> [Source excerpt]:
## Start
HENRIETTA, TEXAS. Henrietta, the county seat of Clay County, is on U.S. highways 287 and 82, State Highway 148, and Farm Road 1197, on the Burlington Northern Railroad and the Little Wichita River twenty miles southeast of Wichita Falls in the center of the county. When Clay County was separated from Cooke County on December 24, 1857, the act required that the county seat be named Henrietta. There are several theories of the name's origin, but the real explanation remains a mystery. One hypotheses is that Henrietta is a feminized version of Henry, since the county is named for Henry Clay. Another popular but unlikely explanation is that it was named for Clay's wife, Lucretia.
Henrietta was the only town in Clay County of any consequence in 1860, when it had ten houses and a general store. The 109 residents of the county, including two slaves, represented part of the far western edge of settlement in North Texas. Henrietta received a post office in 1862. County elections were held that year, and Indian attacks became more frequent when the local soldiers withdrew during the Civil War. Henrietta residents began fleeing to Cooke and Montague counties, and by 1862 Clay County was abandoned by white settlers and officially unorganized. Soldiers reported that Henrietta was deserted, had "strange Indian signs on the walls," and soon thereafter was burned.
## End
> [Given information]:
## Start
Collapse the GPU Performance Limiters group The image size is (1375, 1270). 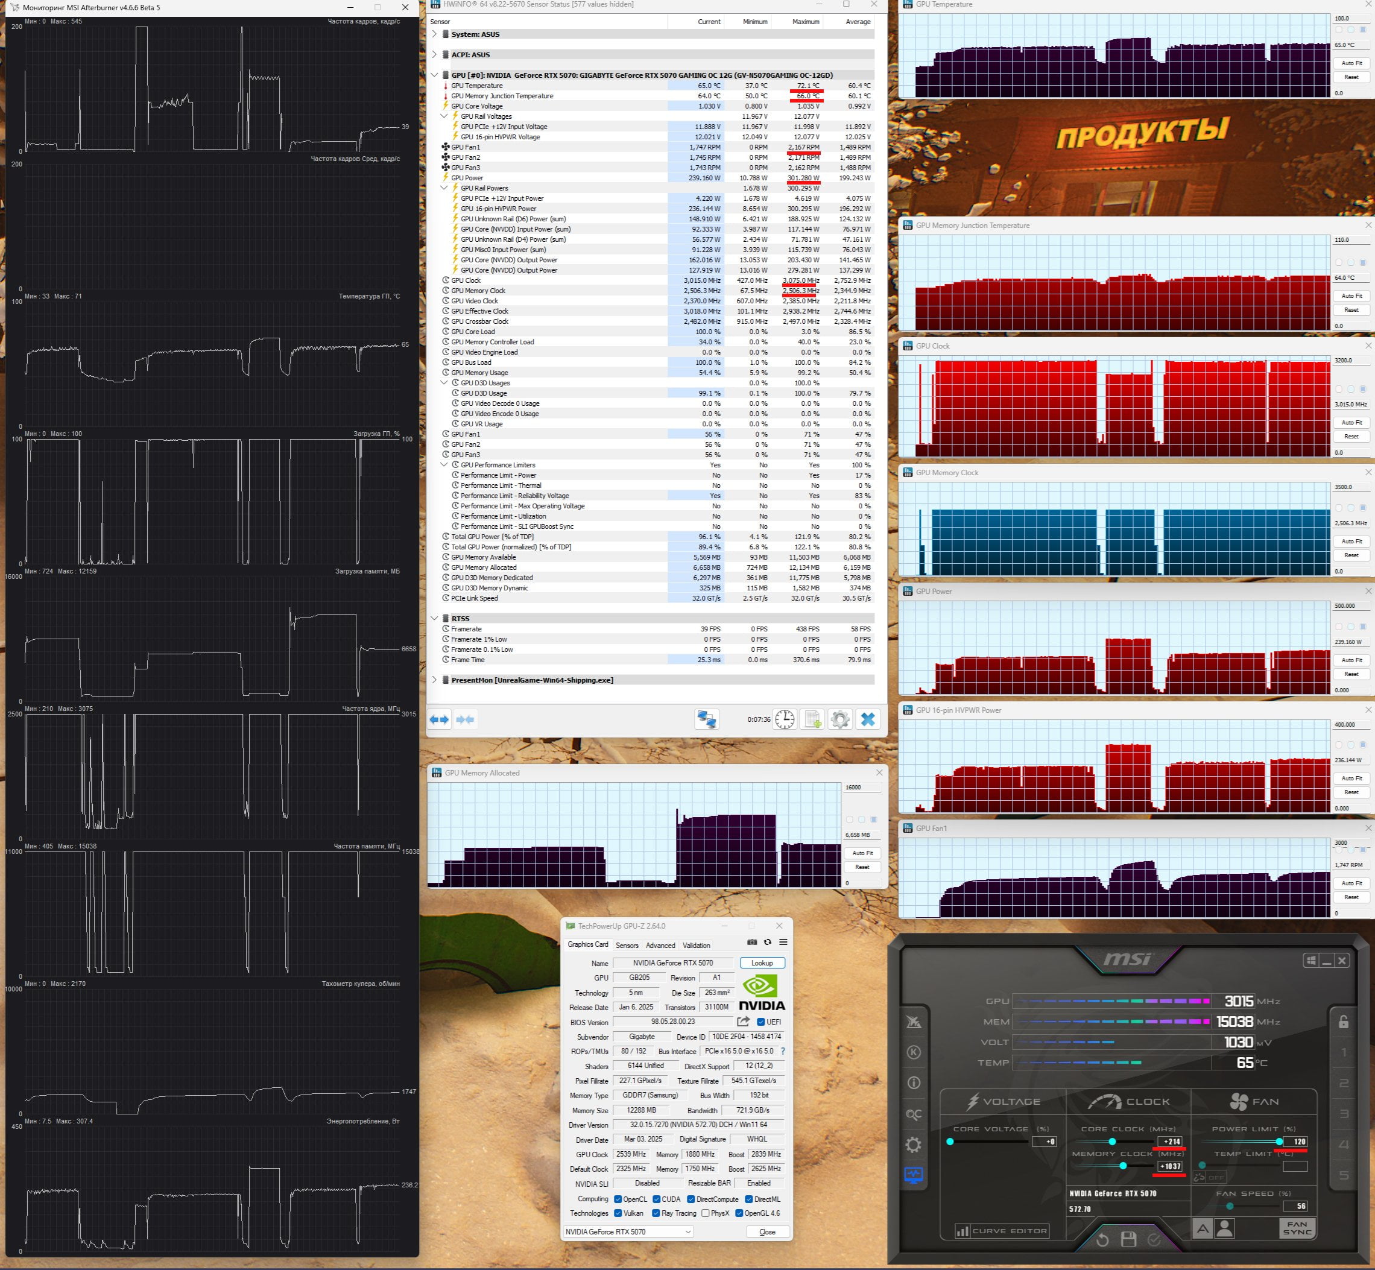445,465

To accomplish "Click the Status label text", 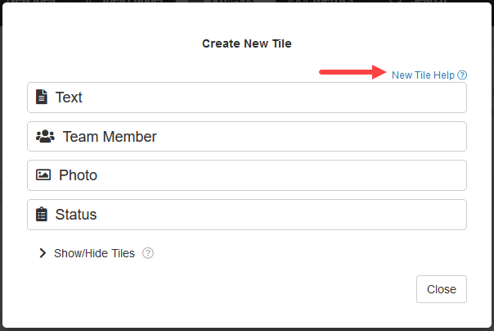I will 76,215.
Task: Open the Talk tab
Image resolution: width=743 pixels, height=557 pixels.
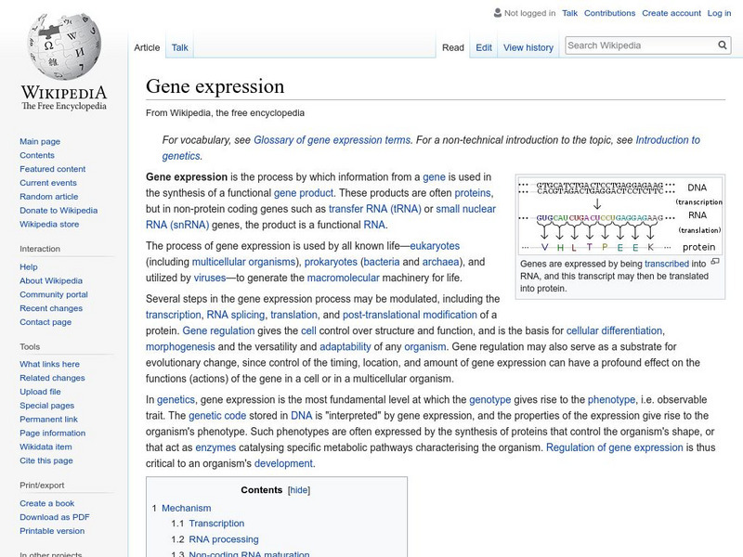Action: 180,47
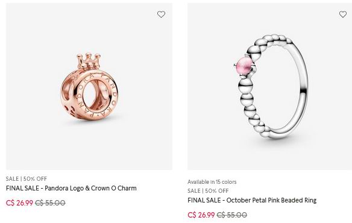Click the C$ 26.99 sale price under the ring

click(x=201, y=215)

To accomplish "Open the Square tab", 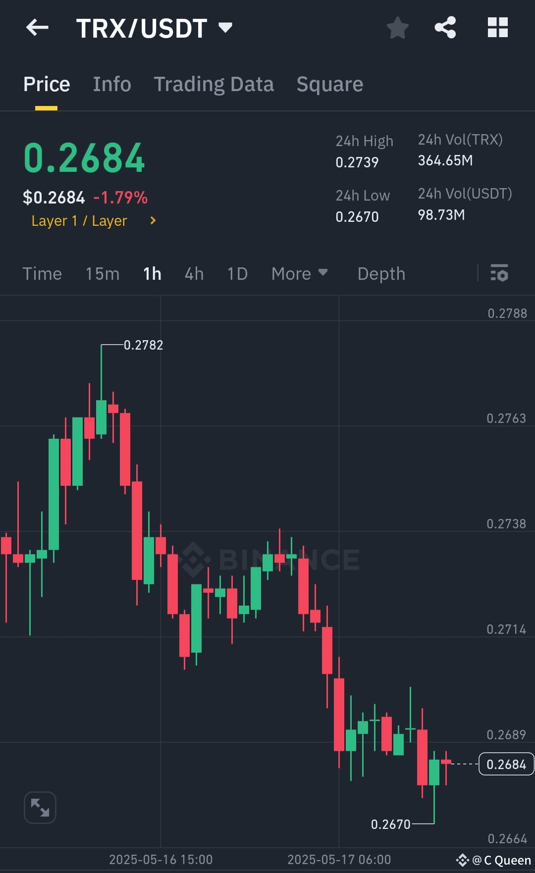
## End
## Start
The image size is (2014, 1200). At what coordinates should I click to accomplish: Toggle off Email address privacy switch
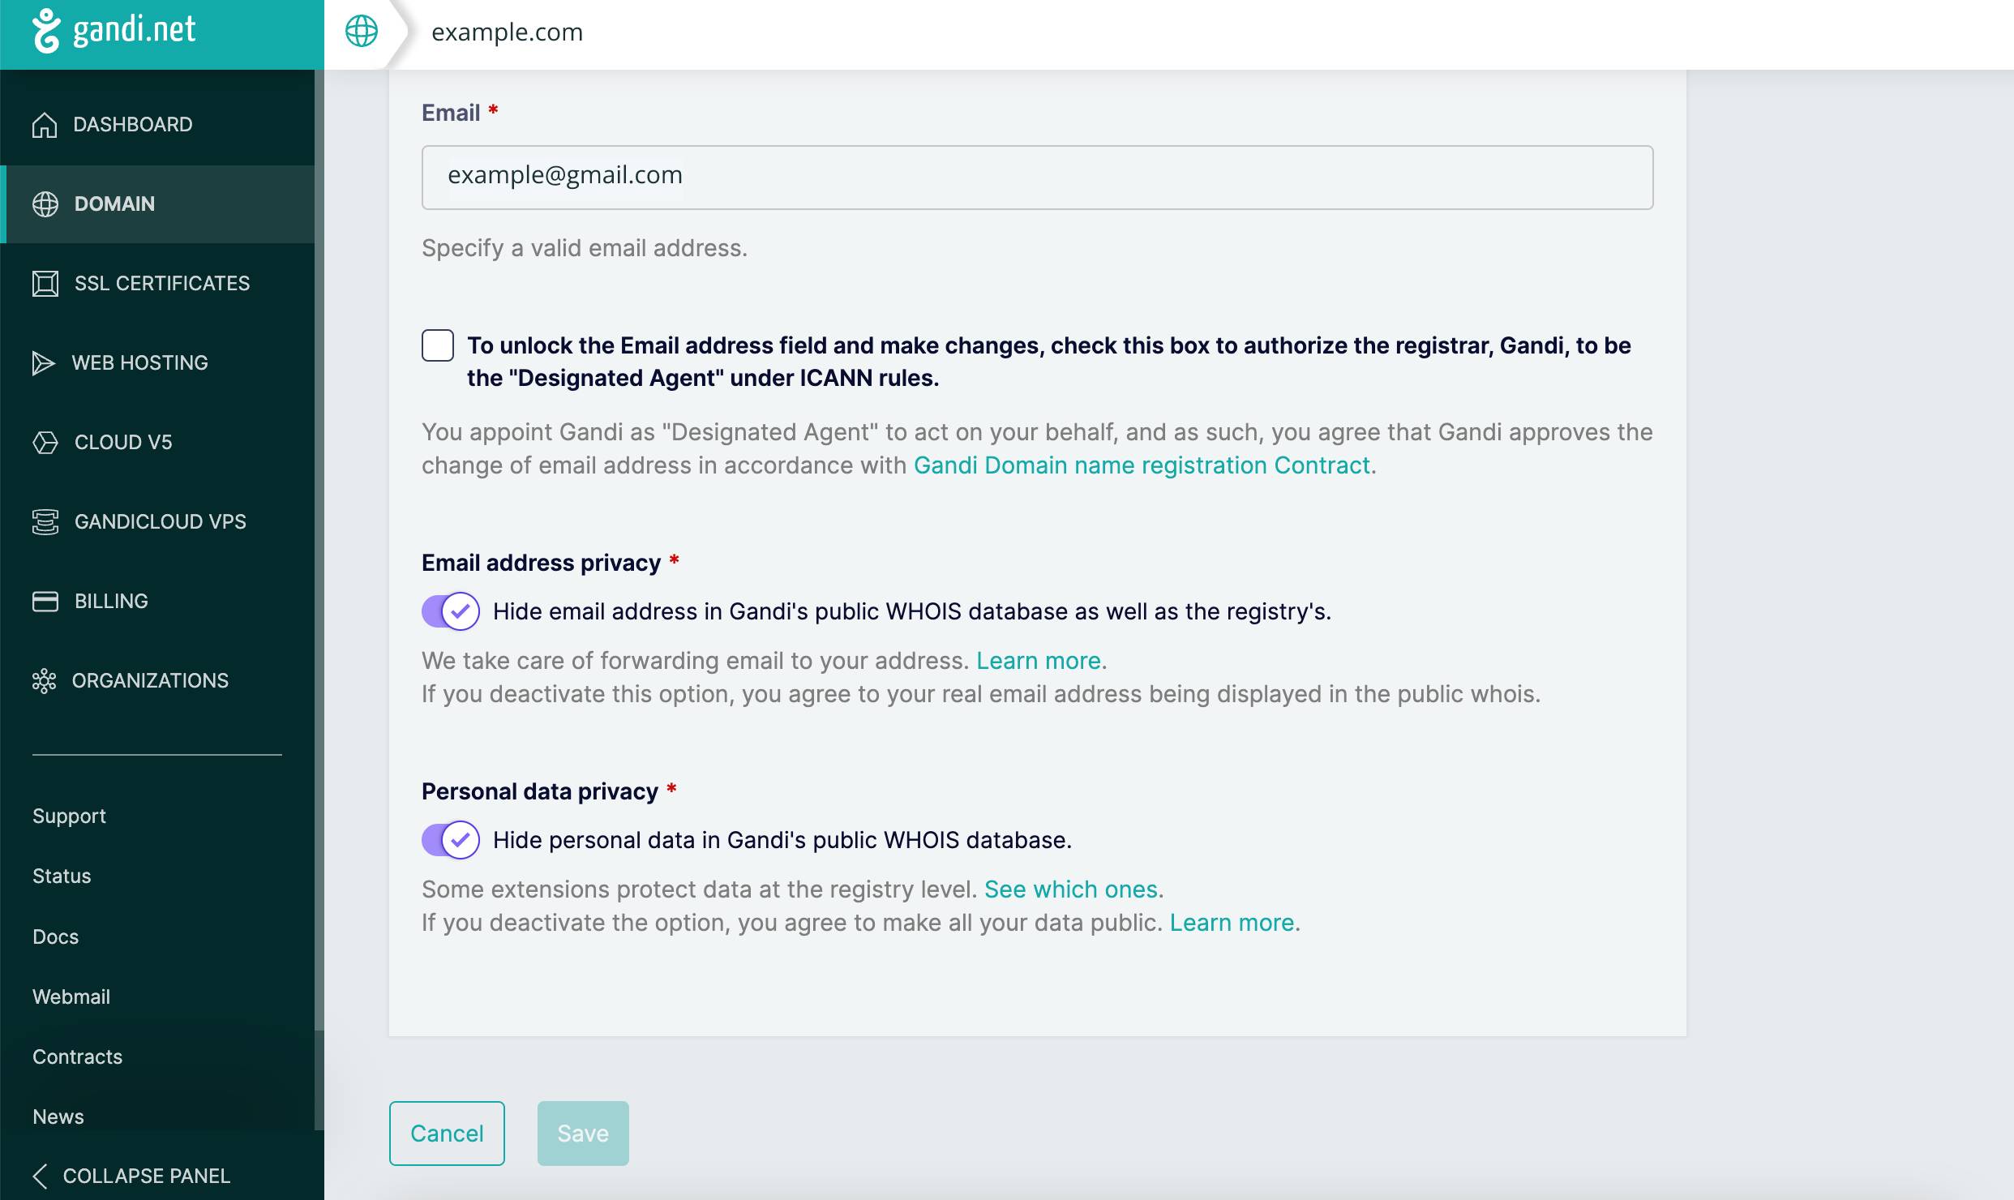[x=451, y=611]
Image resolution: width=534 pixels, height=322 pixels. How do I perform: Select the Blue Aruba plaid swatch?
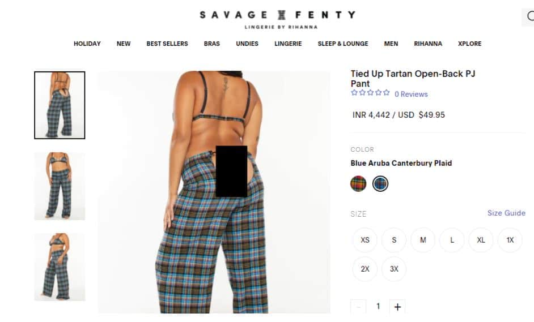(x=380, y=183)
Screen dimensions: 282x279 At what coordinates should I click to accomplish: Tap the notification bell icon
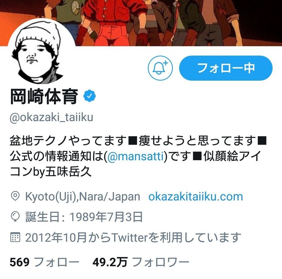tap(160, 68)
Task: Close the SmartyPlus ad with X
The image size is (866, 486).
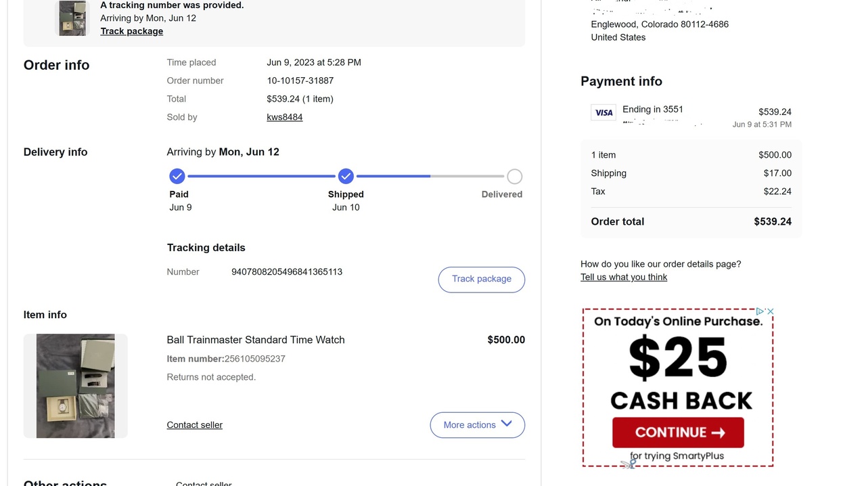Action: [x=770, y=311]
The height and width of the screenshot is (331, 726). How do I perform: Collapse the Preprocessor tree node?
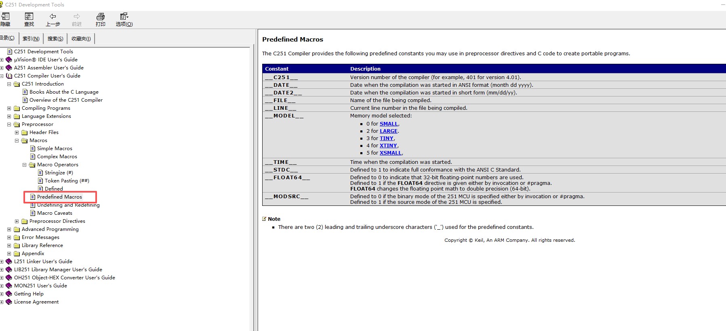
## End
> [List of tasks]:
[1] According to the passage on Henrietta, Texas, how many houses did Henrietta have in 1860?
[2] Carry on the passage on Henrietta, Texas, picking up after its final sentence.
Nothing in the records is needed for this.

> [The replies]:
[1] Ten.

[2]
After the war two groups attempted to settle in the ruins. Dr. Elderidge brought a group of settlers in 1865 but was forced to leave when several members of the group were massacred. Goodleck Koozer, a Quaker, who brought his family to Henrietta in 1870, did not carry weapons and believed that the Indians would be kind to him if he treated them fairly, but he was killed by Chief Whitehorse, and his wife and daughters were kidnapped. His son escaped to Montague County, and the other family members were eventually released. The first act of the grand jury when Clay County was organized was to indict Whitehorse, but he fled the county and was never found. In 1870 fifty soldiers and 300 Kiowa Indians fought a battle in the ruins of Henrietta.
In the early 1870s settlers began to return permanently to Henrietta. In August 1873 balloting was held in a tent to elect officials for the newly reorganized county. The forty voters had only one candidate for each position. The next year, on July 7, 1874, the post office was reopened with Henry C. Dent as postmaster. From 1875 to 1879 Henrietta, as the county seat of Clay County, was the judicial center of the Panhandle. In some cases people traveled 300 miles to seek legal help, but usually settlers enacted their own law.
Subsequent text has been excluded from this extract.